▲写真=UTOIMAGE

 米国の上院議員が、中国から輸入しているニンニクが非衛生的な環境で栽培されているとして、中国産ニンニクが国家安全保障を脅かしていると主張した。米ビジネスインサイダーや英BBCなどが10日(現地時間)、報じた。

 報道によると、共和党のリック・スコット上院議員は最近、米商務省に書簡を送り、中国産ニンニクに対する調査を要求した。中国は世界最大のニンニク輸出国で、米国は中国産ニンニクの主要な消費国だ。

 スコット議員は書簡で「海外で栽培されたニンニク、特に中国で栽培されたニンニクの品質と安全性について、公衆衛生が懸念される」とつづった。

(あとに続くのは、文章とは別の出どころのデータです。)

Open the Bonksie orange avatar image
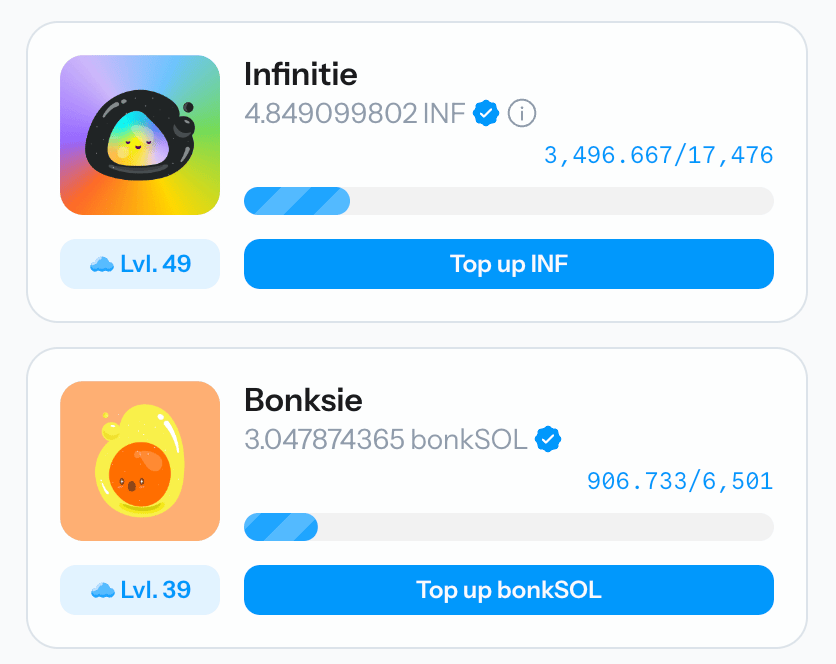 tap(140, 461)
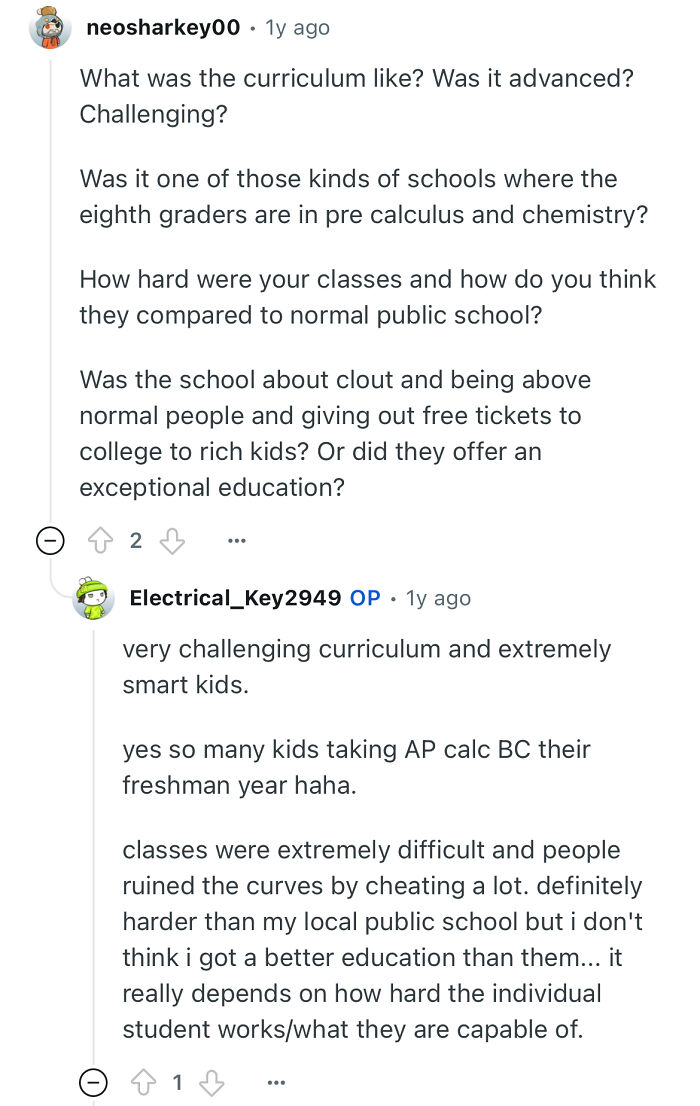Screen dimensions: 700x1106
Task: Open neosharkey00's profile avatar
Action: pyautogui.click(x=43, y=27)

 スコット議員は、中国がニンニクの栽培に下水と人間の排せつ物を肥料として使用している上、漂白剤を使って白くしていると主張。中国産ニンニクを「下水(sewage)ニンニク」と表現した。その上で、このようなニンニク栽培の慣行がインターネット上の動画や料理ブログ、ドキュメンタリーなどで確認できると続けた。

 スコット議員は「特定の輸入品が米国の国家安全保障に及ぼす影響を確認するために、調査を開始することができる」という通商拡大法に基づき、商務省が措置を取るべきだと主張。その上で「食料の安全は国家の安保、公衆衛生および経済的繁栄に深刻な脅威をもたらす」と指摘した。

 ただし、2017年にカナダ・ケベック州にあるマギル大学の社会科学部が発表した資料によると、中国でニンニク栽培の肥料に下水を使っているという証拠はないという。BBCが伝えた。この資料には「人間の排せつ物は動物の排せつ物と同じように効果的な肥料であり、農作物を栽培する畑で人間の排せつ物を肥料として使っても安全だ」という内容も盛り込まれている。

 中国側も、スコット議員の主張には根拠がないとの立場だ。

 中国官営の英字紙「グローバルタイムズ」は11日付の社説で「書簡には愚かな内容が多数含まれており、『米国の上院議員』の職業倫理に対する認識が低下し、スコットは国際的な笑いものになった」「西洋の吸血鬼伝説を除いては、ニンニクに対してこのような根拠のない恐れを抱く人はめったに見当たらない」とスコット議員の主張を皮肉った。

 同メディアは「中国は、使われている肥料と灌漑(かんがい)用水だけでなく大気の質も含め、輸出ニンニクの安全技術栽培基準を厳格に順守している」と主張した。

 その上で、スコット議員の問題提起が「中米(米中)関係の厳しい現実を反映している」と指摘した。さらに、米国では根拠のない問題提起によってささいな問題を安全保障と結びつけることが何度もあったとして「今や陰謀論の温床となり、米国という国のイメージを傷つけ続けている」と続けた。